古くは、ニクソン大統領が米国で1970年代に導入を試みるも失敗した経緯がありますが、その後は住居を無償提供をしてホームレスの減少と財務負担の減少を成し遂げた好事例につながっています。最近の米国で実施された毎月5百ドルを2年間支給する実験では、対象者のフルタイム労働の割合が大幅に増加した一方でタバコや酒類の購入に使われた割合は1%未満という結果も得られています (記事1)
ベーシックインカムはフィンランドなどでも試されていますが、対象者は気持ちが前向きになり社会参加する様になったとの結果が出ていますし(記事2)、ケニアなどでの実験でもベーシックインカムが労働意欲を下げたり浪費を促すことにはつながらず、餓えや病人が減少してメンタル面も改善したとの結果が得られています。それ以外にも様々な国でベーシックインカムの効果が報告されていますが生活水準とメンタル面の改善をもたらし、浪費や怠惰にはつながっていないとするものが大半です。
よってベーシックインカムを推奨する実験結果は出てきているのですが、次に問題となるのは財源です。実験の段階では限られた人々が対象ですが、国民全体に広げると財源が問題となってきます。財源を考える際に注意する必要があるのがベーシックインカムに必要な費用が純増となるわけではない点です。ブレグマン氏などが著書「隷属なき道」でも指摘している通り、ベーシックインカムを導入した場合には生活保護や特定の人のみを対象としている給付金などやホームレスの対策費用やその他の事務関連費用などの福祉関係費用が減少することから、費用削減分も財源となることです。また、ベーシックインカムをきっかけに就労者が増えれば税収も増える筈です。
但し、当然、財源としてはこれだけでは足りないので普通に考えると富裕層に対する課税が考えられるますが、これには抵抗する人も多く政治的に導入は難しい国も多いでしょう。
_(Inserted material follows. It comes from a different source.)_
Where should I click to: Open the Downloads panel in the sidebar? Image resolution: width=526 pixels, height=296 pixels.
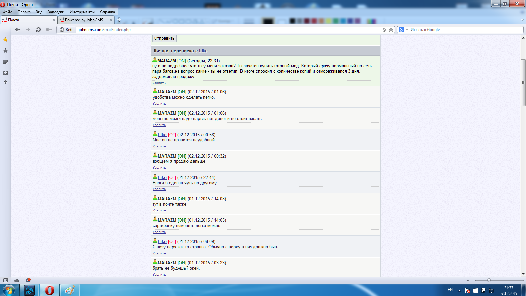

(国際連帯税や金融取引税についても一枚岩ではない状況です)
一方で、新型コロナウイルスの影響などで経済格差の更なる拡大が懸念される中、世界の富豪83人が、各国の政府に対して自分たちのような富裕層に大幅に増税するよう求めるという動きもありました(記事3)。また、ギビングプレッジという亡くなる際に財産の半分を寄付するという運動も一部の富裕層の中で広がっていて、ビルゲイツ、ウォーレンバフェット、ベゾス等が参加を表明しています(記事4)。TwitterのCEOのジャック・ドーシー氏などはベーシックインカムを実現するためにMayors for a Guaranteed Income(MGI)に寄付するなど、ベーシックインカムを目的に寄付をする富裕者層も出てきています。
資本主義は格差を生んだと言われますが、その一方で使い切れない資産を保有し、また社会へのコミットメントも表明している彼らの様な極端な超富裕層も同時に生み出しています。課税という手段で富裕層から幅広く徴税することも考えられる一方で、政治的な難しさがあるのであればこの様な超富裕層の個々人が自主的に決められるギビングプレッジなどの制度の普及を組織立って行うことも大きな財源となるでしょう。
当然ベーシックインカムだけで全てが解決するわけではなく、学校、病院、交通、エネルギーなどのインフラや公共サービスなども必要であり、そういった分野での投資などは引き続き必要となります。ただ、一国の経済の活力の源泉が各人の「やる気」なのであれば、冒頭に書いた様にメンタル面の改善をもたらし将来に希望を持てるようにする力を持つベーシックインカムはその金額以上のリターンをもたらす人への「投資」だと思います。全員が最低限のスタートラインに立てることが重要です。また、その財源としては拡大した格差を何らかの形で逆手に取って社会還元を促すことが考えられるのではないかと思っています。